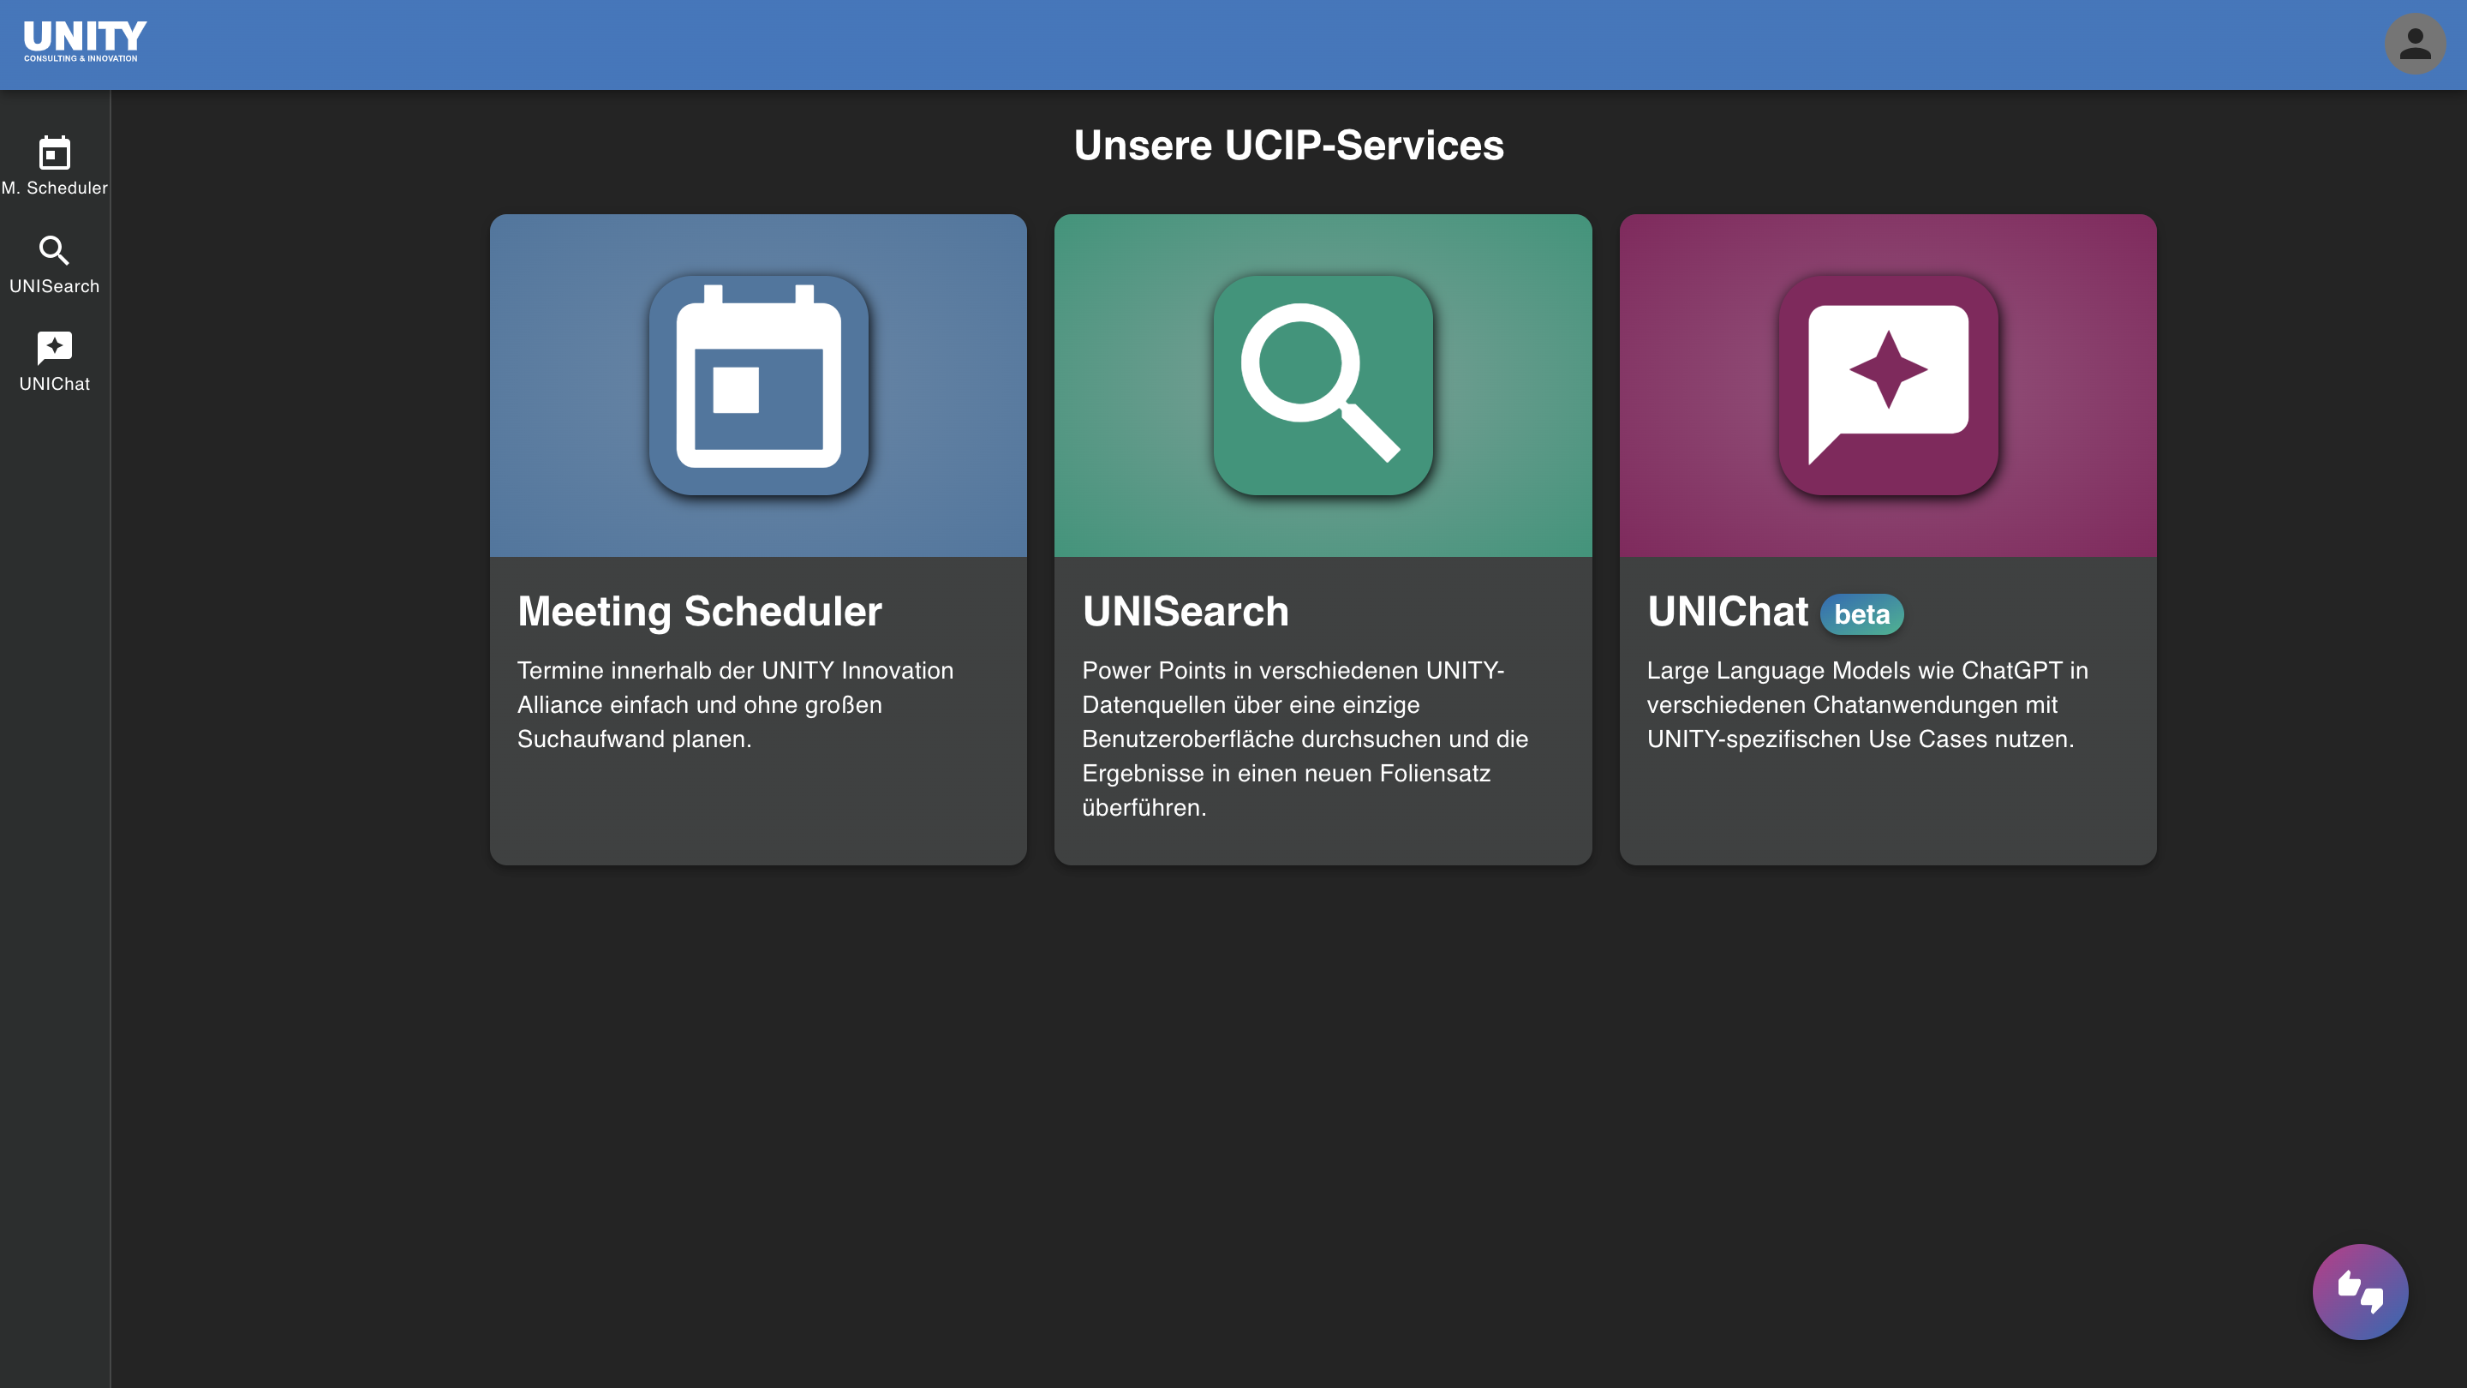Click the beta badge next to UNIChat
The height and width of the screenshot is (1388, 2467).
[1862, 614]
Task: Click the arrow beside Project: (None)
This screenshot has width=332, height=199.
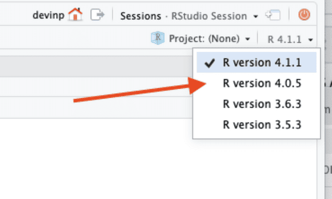Action: [x=248, y=39]
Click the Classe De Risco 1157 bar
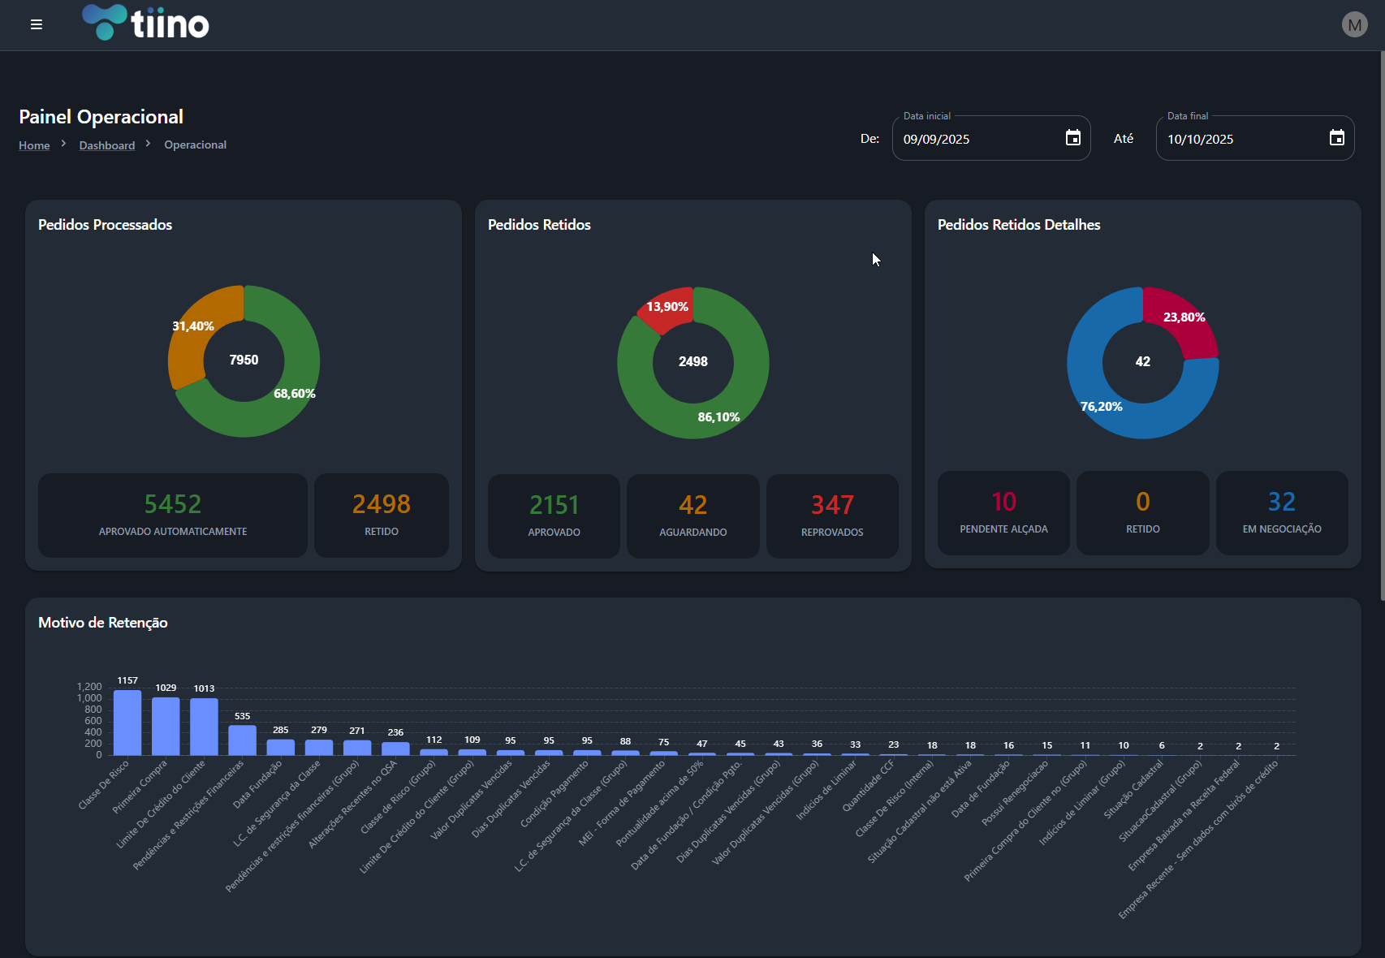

### PROBLEM REQUIREMENTS
Quote exactly, and only, the lines from the one containing "Task: Click the arrow beside Project: (None)" through the last line of the records above, both included; leave out any pictures.

### FINISHED EXERCISE
Task: Click the arrow beside Project: (None)
This screenshot has width=332, height=199.
Action: [x=248, y=39]
Click the Classe De Risco 1157 bar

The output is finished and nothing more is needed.